[Data records]
-- START --

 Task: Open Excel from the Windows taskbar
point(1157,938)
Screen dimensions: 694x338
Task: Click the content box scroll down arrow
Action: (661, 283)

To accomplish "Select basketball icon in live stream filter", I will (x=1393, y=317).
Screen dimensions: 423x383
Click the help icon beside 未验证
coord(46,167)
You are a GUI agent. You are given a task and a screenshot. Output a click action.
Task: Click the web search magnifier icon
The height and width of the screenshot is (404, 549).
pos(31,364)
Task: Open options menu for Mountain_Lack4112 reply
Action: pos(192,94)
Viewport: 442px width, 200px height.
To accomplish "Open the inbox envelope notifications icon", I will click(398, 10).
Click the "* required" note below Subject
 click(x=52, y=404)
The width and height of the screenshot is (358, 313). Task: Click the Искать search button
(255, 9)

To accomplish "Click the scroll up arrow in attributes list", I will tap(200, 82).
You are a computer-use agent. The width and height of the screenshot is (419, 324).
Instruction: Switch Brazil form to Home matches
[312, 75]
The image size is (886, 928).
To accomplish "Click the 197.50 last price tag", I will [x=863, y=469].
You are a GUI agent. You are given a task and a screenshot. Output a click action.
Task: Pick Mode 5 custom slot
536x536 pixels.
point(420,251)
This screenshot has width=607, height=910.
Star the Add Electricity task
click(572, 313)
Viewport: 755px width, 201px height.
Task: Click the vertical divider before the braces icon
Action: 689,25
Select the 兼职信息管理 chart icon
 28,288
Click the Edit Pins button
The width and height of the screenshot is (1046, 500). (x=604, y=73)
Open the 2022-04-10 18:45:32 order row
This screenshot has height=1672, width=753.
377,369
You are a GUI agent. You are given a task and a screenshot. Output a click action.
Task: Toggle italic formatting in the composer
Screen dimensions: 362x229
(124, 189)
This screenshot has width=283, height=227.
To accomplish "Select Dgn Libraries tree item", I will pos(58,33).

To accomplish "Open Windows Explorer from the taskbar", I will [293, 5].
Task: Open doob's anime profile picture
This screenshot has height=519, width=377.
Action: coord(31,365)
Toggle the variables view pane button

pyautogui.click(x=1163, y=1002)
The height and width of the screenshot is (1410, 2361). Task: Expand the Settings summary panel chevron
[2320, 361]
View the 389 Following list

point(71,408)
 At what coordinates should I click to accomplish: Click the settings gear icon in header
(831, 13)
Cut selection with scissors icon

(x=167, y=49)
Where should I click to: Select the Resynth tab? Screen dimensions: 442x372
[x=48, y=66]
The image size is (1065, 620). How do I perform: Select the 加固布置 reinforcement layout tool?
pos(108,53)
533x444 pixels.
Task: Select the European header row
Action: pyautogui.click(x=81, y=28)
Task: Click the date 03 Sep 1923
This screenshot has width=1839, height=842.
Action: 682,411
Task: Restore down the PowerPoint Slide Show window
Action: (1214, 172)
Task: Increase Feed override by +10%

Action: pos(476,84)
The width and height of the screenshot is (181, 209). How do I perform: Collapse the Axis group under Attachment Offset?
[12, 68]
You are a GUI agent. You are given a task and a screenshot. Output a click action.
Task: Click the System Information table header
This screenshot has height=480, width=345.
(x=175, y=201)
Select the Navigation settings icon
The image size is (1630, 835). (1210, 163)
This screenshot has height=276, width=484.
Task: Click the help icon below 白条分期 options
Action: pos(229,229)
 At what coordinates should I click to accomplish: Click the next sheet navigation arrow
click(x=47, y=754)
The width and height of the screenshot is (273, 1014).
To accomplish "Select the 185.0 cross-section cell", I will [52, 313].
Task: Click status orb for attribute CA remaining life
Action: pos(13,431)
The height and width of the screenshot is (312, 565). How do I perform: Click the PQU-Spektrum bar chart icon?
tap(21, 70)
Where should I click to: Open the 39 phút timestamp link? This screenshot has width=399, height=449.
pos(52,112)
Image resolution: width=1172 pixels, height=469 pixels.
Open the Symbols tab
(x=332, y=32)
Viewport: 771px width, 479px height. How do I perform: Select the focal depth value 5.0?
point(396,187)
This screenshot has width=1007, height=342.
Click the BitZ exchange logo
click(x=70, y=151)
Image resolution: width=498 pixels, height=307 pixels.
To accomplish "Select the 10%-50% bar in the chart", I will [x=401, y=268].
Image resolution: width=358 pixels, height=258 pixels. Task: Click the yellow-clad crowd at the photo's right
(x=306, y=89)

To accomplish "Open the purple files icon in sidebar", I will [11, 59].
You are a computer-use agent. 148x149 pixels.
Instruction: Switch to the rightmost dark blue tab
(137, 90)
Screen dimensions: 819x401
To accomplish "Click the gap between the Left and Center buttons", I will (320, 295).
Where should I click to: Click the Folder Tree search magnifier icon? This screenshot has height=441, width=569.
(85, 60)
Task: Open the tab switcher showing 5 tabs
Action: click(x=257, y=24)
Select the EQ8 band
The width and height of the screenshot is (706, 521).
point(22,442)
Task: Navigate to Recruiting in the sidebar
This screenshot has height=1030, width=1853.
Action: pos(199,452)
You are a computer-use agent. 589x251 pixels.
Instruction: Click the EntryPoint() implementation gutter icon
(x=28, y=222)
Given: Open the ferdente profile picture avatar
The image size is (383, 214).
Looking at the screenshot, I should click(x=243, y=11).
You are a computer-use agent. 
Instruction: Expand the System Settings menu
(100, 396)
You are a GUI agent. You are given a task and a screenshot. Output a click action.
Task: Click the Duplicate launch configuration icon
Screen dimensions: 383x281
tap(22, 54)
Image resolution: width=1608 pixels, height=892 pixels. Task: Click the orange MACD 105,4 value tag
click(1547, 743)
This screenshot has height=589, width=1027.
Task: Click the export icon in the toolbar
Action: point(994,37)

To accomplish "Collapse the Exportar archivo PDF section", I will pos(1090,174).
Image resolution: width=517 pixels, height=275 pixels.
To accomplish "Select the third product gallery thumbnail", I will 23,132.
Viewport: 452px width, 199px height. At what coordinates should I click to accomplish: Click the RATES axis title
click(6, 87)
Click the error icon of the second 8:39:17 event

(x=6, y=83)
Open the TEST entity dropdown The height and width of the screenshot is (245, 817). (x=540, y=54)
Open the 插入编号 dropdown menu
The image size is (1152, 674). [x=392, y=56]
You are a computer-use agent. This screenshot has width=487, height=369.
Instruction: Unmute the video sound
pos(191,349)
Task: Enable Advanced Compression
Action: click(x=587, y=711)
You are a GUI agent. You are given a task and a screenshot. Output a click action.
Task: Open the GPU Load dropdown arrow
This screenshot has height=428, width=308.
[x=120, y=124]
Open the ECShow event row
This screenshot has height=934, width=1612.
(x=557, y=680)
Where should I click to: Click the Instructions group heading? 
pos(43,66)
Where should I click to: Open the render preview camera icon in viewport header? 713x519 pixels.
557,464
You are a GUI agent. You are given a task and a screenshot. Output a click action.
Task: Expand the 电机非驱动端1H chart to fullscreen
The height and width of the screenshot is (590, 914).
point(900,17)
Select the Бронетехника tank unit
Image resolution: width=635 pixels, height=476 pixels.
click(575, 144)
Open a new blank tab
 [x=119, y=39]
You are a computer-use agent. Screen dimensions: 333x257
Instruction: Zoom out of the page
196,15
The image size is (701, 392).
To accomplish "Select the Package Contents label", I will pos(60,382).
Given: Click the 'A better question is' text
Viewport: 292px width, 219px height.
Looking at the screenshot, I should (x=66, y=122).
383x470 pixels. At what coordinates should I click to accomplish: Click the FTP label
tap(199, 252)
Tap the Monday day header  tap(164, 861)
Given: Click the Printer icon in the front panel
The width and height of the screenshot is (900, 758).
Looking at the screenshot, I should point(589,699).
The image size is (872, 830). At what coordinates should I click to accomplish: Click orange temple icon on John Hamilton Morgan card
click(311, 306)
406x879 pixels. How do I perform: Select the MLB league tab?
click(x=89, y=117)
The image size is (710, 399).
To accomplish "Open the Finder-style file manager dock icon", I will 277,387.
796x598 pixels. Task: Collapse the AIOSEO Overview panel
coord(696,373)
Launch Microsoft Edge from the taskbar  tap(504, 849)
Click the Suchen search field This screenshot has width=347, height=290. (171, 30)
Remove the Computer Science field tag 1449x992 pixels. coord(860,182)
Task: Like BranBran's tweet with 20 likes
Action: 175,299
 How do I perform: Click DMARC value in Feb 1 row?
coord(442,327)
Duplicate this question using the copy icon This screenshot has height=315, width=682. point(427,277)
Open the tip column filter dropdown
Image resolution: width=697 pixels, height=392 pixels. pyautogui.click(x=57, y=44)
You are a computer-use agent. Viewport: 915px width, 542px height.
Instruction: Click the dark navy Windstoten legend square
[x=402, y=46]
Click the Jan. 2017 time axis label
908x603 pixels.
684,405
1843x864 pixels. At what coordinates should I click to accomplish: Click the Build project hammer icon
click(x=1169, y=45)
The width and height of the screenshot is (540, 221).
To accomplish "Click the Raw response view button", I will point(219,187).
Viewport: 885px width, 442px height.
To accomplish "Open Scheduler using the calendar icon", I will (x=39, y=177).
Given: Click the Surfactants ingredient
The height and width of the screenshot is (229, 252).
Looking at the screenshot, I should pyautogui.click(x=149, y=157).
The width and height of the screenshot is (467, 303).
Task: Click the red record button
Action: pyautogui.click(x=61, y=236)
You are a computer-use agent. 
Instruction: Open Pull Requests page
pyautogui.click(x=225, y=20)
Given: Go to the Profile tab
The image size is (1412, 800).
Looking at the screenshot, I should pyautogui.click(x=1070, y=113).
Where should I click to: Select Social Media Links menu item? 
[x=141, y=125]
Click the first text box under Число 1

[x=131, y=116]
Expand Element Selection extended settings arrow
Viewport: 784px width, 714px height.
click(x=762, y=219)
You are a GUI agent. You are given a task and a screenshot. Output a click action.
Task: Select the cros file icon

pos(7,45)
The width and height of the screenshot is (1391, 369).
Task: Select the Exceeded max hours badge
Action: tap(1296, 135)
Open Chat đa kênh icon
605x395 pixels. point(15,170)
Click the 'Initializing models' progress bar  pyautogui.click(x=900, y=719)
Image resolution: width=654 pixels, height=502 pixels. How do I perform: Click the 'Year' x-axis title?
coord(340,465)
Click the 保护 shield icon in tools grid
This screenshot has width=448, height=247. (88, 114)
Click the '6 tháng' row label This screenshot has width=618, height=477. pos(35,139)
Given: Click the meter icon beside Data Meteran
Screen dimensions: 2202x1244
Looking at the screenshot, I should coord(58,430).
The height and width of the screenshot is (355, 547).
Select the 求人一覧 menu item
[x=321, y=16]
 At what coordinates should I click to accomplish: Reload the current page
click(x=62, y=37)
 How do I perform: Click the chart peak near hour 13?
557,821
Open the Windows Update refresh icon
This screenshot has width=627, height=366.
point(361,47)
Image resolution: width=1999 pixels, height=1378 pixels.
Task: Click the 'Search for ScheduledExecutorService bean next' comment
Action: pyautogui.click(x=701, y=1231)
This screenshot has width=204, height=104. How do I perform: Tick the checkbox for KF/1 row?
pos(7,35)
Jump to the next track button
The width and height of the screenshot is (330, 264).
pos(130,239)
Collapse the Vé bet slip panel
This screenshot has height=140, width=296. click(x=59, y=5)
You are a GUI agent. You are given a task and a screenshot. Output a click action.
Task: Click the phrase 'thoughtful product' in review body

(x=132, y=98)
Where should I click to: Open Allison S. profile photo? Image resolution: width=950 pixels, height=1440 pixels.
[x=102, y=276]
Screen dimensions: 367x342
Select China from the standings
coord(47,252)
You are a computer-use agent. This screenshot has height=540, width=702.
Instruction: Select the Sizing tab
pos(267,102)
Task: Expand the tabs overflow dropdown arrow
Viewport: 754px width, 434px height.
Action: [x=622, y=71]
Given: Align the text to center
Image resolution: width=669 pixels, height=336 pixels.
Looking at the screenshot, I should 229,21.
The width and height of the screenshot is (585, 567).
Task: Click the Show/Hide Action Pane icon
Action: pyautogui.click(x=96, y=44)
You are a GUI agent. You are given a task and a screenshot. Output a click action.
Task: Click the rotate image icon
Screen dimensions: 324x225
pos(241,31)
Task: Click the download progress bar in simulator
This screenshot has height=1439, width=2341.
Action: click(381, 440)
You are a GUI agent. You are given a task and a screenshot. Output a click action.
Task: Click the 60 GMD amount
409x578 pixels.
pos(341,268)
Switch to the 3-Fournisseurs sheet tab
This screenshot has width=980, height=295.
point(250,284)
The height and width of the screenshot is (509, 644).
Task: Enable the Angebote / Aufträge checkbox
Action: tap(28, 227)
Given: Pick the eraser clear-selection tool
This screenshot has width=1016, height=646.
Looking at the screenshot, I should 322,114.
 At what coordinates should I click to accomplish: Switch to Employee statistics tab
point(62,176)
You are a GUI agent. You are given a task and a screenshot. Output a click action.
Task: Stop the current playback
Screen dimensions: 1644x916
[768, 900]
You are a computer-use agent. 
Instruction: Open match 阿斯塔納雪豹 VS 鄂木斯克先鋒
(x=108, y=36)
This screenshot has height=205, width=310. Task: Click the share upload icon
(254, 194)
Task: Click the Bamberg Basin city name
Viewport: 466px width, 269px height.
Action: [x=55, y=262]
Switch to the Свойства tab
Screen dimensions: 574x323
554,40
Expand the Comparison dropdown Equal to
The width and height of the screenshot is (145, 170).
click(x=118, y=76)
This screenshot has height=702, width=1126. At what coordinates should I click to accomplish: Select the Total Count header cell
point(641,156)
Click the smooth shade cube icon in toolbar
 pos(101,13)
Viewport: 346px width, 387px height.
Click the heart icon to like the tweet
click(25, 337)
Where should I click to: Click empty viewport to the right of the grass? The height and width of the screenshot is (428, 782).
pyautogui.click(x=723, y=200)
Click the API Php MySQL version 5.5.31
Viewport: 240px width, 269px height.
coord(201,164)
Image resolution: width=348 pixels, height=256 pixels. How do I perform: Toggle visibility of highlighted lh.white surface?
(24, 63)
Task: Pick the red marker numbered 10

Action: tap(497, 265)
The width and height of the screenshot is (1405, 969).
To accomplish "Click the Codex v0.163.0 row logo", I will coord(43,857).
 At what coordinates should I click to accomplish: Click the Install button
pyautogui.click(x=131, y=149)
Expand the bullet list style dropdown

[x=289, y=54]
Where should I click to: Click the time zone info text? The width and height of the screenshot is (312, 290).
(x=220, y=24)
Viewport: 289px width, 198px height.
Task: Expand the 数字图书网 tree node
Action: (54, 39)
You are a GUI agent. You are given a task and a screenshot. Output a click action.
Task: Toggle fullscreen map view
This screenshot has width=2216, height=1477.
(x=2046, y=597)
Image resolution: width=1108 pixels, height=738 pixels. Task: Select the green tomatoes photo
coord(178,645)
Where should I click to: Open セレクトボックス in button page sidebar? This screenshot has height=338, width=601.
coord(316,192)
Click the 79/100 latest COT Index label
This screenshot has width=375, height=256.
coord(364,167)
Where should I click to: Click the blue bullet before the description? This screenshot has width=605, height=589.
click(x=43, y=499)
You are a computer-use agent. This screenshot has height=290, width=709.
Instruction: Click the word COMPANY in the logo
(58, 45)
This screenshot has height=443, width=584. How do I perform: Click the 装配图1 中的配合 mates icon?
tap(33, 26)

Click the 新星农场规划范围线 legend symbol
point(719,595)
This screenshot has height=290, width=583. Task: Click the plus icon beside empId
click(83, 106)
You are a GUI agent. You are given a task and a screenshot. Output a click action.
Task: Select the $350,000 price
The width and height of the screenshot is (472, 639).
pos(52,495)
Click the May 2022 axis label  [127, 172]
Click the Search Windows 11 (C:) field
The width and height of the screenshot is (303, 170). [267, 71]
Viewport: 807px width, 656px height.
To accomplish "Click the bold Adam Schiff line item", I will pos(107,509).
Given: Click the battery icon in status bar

-- END --

EXERCISE - Please rewrite part of the listing as a JSON list of strings with one string per line and no blank lines. Start at the line that has "Open Chat đa kênh icon" and stop after the line that has "This screenshot has width=448, height=247.".

WORKED SOLUTION -
[
  "Open Chat đa kênh icon",
  "605x395 pixels. point(15,170)",
  "Click the 'Initializing models' progress bar  pyautogui.click(x=900, y=719)",
  "Image resolution: width=654 pixels, height=502 pixels. How do I perform: Click the 'Year' x-axis title?",
  "coord(340,465)",
  "Click the 保护 shield icon in tools grid",
  "This screenshot has width=448, height=247. (88, 114)"
]